■ **MATERIAL PROVIDED**:
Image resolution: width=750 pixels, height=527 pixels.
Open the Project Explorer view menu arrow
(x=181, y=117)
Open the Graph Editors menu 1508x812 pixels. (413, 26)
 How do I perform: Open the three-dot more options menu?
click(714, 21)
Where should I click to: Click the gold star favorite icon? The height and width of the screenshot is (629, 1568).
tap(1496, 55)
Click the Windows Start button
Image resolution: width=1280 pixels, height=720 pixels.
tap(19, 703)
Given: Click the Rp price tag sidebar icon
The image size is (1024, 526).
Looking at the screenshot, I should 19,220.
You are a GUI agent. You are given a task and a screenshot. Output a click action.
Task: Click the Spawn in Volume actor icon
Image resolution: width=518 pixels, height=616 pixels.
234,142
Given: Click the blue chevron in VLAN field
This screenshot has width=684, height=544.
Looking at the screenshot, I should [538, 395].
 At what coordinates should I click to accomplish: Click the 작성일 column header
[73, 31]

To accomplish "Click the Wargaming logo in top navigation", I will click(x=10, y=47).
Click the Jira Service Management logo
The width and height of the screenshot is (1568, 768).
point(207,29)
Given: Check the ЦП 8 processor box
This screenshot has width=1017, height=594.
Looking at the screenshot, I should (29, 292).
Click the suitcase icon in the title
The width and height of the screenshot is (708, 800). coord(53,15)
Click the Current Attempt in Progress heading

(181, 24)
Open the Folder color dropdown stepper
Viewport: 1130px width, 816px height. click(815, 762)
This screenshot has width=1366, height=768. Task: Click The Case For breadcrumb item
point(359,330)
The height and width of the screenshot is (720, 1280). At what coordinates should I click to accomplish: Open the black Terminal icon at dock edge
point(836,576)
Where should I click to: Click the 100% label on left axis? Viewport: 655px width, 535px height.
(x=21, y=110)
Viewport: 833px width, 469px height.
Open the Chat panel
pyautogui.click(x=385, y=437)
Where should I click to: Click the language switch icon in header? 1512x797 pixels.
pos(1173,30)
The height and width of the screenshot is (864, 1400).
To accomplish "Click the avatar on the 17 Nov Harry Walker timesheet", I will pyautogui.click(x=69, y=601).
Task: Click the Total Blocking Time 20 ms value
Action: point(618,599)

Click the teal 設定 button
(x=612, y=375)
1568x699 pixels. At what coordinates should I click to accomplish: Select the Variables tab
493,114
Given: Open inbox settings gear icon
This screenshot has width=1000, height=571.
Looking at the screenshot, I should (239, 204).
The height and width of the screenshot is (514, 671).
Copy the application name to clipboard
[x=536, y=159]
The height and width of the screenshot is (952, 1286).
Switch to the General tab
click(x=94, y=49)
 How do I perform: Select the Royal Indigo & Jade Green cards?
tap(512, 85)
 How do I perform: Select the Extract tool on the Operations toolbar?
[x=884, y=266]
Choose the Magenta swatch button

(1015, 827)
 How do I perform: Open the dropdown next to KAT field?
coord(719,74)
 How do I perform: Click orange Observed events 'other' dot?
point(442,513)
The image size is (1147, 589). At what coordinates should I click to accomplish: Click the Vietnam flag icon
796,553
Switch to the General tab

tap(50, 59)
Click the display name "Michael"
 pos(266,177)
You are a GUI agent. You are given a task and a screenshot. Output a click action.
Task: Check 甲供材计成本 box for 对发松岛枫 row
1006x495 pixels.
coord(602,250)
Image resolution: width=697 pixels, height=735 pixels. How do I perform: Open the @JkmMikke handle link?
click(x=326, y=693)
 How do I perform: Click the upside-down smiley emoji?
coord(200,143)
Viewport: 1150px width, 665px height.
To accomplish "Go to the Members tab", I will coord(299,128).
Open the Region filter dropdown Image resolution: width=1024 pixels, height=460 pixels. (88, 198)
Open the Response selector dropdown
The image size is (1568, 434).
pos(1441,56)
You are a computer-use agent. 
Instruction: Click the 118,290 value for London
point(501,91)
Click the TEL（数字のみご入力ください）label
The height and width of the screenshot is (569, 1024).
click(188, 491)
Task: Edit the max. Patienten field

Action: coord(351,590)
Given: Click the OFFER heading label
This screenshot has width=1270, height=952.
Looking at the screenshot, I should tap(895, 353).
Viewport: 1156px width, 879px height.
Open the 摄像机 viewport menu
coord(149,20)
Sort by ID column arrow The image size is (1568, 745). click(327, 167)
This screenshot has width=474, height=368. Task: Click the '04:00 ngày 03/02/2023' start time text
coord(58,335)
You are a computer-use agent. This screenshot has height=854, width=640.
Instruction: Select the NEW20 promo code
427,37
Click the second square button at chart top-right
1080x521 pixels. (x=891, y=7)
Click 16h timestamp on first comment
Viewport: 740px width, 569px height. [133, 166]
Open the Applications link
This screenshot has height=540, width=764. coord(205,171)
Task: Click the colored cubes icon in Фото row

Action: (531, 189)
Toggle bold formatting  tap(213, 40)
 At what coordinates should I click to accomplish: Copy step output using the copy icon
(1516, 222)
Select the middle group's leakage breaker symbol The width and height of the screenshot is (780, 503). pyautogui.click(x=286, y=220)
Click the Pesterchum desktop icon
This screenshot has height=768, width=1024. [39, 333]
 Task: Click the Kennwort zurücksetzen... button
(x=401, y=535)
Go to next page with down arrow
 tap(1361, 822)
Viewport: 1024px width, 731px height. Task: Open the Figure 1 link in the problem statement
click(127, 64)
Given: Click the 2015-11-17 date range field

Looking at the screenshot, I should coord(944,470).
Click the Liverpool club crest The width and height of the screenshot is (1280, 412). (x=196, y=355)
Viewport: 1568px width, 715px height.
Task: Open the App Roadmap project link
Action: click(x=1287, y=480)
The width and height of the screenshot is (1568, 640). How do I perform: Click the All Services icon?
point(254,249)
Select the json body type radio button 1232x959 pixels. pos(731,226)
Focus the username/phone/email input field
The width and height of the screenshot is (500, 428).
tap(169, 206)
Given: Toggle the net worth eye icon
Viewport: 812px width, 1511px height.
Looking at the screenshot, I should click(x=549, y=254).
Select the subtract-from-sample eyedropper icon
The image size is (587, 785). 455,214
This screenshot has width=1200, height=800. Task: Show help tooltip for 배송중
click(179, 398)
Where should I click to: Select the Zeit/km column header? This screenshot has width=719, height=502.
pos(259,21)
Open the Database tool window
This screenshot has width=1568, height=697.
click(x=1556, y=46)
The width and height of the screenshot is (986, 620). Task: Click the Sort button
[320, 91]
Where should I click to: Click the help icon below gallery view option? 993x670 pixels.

■ **INSTRUCTIONS FOR THE TASK**: Which lines hold the word "Check"? Return all of them from the records above.

■ **RESULT OF THE TASK**:
Given: Check the ЦП 8 processor box
Task: Check 甲供材计成本 box for 对发松岛枫 row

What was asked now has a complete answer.